** Records supplied follows **

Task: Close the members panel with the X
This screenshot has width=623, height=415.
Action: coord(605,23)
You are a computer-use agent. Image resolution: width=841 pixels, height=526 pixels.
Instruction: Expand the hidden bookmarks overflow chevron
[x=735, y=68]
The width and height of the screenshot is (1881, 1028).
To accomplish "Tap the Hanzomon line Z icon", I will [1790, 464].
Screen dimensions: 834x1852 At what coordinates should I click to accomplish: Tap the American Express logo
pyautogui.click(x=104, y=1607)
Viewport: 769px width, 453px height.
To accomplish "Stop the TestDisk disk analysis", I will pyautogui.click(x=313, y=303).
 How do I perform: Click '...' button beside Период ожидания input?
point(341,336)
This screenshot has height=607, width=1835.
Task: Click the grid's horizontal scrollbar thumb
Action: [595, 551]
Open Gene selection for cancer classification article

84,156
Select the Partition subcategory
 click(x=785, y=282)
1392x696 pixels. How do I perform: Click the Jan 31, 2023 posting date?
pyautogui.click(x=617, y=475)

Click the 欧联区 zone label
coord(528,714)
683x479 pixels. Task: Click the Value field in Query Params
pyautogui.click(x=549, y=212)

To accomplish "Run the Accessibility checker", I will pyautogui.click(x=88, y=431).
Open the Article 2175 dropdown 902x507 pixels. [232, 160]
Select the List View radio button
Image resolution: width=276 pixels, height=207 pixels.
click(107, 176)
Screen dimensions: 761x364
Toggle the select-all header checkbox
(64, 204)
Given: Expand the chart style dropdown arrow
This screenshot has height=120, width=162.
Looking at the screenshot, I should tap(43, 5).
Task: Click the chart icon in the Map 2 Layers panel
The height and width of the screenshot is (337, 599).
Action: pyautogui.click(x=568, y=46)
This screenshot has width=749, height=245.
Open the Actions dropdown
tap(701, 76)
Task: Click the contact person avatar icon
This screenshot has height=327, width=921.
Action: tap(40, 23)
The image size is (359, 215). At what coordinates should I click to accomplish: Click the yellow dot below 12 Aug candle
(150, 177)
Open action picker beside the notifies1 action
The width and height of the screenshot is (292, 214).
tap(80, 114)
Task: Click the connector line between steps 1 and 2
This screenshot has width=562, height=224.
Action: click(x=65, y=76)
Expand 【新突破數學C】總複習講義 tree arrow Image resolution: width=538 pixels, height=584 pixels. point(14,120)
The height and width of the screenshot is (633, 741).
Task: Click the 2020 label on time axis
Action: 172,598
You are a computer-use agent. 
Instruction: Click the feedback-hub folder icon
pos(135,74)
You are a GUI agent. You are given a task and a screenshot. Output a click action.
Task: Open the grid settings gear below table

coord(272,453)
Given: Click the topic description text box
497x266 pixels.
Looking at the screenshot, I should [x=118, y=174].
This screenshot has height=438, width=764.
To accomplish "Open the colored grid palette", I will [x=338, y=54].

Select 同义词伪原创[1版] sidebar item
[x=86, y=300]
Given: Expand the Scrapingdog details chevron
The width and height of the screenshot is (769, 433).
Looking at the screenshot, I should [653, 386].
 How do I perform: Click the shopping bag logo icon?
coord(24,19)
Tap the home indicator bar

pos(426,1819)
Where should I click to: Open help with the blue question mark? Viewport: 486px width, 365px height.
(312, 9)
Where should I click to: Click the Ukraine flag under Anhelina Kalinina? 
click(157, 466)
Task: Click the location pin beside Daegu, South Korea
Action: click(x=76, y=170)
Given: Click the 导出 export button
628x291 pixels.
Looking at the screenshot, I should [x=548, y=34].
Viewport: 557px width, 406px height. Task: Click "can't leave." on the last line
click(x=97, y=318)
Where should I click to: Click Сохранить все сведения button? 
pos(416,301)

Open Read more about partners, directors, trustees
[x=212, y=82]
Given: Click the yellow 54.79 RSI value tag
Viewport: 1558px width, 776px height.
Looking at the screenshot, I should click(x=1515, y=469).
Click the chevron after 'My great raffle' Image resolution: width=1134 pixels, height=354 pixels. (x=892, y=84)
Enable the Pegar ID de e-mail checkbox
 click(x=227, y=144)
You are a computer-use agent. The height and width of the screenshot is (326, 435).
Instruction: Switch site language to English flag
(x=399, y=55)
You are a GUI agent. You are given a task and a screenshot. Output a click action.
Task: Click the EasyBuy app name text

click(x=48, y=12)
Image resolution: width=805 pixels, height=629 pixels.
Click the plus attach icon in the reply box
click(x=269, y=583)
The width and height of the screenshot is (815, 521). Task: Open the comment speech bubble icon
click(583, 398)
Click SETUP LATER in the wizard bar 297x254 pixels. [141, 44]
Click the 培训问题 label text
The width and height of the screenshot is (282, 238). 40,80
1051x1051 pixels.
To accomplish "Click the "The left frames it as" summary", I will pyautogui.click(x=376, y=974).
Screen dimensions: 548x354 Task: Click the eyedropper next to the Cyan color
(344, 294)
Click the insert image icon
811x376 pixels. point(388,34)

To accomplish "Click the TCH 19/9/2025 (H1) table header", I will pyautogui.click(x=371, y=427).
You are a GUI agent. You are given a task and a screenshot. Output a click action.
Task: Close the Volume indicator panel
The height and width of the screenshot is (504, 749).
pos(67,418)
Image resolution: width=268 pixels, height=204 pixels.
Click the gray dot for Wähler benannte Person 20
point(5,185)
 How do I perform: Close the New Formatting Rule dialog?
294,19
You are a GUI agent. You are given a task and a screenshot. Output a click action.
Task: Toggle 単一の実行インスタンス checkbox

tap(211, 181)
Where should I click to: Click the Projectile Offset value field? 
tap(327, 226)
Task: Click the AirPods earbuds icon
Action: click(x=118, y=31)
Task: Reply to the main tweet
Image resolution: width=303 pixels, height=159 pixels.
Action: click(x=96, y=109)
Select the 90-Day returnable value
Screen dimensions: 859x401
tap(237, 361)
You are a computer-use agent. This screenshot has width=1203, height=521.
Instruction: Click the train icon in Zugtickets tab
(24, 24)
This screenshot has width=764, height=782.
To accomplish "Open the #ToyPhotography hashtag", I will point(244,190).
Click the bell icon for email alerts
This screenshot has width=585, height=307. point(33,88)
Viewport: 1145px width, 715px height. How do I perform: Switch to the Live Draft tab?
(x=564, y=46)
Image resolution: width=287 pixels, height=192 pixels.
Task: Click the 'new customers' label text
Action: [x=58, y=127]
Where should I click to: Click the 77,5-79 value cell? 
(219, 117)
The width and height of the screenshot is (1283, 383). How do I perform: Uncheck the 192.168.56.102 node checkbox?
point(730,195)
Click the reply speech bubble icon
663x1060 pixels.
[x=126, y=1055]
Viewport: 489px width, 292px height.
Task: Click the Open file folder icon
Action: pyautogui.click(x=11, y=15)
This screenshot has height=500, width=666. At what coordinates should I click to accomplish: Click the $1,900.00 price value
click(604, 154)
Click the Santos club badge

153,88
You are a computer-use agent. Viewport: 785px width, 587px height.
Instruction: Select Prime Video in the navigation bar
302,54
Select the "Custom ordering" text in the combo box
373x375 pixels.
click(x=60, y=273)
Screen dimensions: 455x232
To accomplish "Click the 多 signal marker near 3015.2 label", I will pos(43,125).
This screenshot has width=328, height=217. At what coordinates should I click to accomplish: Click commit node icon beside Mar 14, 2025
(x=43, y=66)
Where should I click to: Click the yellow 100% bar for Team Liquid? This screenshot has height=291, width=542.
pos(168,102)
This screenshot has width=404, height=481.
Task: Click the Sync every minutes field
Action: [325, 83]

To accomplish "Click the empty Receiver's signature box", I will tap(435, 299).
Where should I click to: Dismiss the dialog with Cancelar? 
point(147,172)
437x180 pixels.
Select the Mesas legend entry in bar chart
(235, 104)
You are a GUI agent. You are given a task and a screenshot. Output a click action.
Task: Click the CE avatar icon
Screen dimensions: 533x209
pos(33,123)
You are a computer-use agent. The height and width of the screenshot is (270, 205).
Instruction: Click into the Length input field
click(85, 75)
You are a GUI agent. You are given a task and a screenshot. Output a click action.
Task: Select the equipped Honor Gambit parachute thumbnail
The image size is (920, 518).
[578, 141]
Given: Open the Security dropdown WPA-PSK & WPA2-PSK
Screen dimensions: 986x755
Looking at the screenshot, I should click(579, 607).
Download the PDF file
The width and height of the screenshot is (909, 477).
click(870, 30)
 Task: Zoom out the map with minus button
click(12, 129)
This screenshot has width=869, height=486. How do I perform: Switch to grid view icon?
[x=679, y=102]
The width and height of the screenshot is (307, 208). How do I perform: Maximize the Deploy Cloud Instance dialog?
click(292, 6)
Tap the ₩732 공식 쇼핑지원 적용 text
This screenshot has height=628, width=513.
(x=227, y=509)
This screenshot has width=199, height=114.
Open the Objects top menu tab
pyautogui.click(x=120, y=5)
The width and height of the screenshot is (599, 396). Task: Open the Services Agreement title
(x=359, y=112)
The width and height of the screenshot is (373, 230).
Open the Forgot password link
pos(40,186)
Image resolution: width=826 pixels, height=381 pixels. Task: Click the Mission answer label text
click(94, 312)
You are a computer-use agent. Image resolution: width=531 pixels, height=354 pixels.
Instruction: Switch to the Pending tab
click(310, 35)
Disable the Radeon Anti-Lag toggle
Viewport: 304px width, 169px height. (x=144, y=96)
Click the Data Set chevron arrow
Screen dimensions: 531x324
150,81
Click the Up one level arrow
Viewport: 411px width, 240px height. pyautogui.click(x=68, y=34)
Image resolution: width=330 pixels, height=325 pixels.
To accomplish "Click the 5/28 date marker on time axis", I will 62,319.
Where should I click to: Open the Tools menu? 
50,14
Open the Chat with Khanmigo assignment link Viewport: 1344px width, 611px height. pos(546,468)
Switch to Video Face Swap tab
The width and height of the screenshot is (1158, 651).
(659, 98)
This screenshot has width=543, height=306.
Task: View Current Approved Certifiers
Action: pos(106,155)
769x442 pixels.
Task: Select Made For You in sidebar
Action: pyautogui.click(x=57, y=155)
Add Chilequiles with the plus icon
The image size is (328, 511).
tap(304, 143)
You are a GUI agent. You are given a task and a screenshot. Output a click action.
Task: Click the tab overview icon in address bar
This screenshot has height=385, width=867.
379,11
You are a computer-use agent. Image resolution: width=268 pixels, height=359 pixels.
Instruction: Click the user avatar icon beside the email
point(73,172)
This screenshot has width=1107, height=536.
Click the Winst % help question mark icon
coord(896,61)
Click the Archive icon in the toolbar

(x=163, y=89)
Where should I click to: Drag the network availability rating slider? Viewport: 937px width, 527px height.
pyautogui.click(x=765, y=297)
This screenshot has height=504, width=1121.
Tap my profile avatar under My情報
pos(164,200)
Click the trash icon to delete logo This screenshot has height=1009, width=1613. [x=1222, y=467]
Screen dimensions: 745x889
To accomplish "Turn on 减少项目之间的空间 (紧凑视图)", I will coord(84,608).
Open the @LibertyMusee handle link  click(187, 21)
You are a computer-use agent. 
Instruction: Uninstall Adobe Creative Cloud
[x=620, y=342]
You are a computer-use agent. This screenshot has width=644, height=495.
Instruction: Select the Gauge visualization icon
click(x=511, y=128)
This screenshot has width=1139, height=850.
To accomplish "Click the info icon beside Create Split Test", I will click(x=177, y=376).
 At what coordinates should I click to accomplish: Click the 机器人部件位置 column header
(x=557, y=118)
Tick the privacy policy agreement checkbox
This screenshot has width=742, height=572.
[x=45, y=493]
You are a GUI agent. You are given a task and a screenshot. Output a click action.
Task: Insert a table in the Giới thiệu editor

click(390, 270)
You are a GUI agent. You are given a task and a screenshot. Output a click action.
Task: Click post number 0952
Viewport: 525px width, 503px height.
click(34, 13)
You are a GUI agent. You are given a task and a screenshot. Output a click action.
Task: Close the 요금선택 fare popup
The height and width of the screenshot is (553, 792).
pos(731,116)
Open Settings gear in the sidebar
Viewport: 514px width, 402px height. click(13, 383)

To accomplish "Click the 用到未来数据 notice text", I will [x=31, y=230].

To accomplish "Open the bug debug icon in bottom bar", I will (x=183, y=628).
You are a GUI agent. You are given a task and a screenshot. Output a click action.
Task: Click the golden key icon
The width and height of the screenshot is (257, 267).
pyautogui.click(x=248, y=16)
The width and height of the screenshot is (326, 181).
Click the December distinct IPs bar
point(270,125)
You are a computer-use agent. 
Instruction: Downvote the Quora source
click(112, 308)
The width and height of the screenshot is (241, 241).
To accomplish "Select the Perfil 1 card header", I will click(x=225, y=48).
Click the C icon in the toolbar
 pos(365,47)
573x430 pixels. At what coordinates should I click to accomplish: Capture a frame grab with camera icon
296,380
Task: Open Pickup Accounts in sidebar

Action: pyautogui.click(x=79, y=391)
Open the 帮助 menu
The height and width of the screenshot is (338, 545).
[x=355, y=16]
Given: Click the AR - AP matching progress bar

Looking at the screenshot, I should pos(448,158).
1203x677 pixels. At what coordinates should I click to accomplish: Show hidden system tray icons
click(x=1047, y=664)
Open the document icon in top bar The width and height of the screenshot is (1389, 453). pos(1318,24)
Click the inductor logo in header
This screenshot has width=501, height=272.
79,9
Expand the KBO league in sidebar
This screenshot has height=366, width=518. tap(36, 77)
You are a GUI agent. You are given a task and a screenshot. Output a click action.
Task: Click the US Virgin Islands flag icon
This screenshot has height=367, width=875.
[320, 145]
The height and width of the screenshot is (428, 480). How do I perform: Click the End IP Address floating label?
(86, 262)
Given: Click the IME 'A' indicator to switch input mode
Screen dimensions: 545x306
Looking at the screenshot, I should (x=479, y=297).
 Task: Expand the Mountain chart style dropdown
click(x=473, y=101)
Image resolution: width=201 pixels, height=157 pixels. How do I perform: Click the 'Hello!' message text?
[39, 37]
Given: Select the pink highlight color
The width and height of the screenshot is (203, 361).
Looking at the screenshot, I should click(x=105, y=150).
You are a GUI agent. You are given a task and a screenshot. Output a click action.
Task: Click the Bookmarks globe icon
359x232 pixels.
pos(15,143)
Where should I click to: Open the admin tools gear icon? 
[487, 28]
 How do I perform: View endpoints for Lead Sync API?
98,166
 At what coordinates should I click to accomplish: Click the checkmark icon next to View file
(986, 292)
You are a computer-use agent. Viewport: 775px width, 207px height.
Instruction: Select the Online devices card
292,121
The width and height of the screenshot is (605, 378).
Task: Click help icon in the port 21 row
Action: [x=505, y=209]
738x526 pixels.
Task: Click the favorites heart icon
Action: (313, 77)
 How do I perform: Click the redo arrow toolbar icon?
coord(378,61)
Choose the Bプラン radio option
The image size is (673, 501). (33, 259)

** End of Records supplied **

Please print the lines from the start of the records up to and including the line with "You are a computer-use agent. Image resolution: width=841", copying each one exactly and leaving out the rest.

Task: Close the members panel with the X
This screenshot has width=623, height=415.
Action: coord(605,23)
You are a computer-use agent. Image resolution: width=841 pixels, height=526 pixels.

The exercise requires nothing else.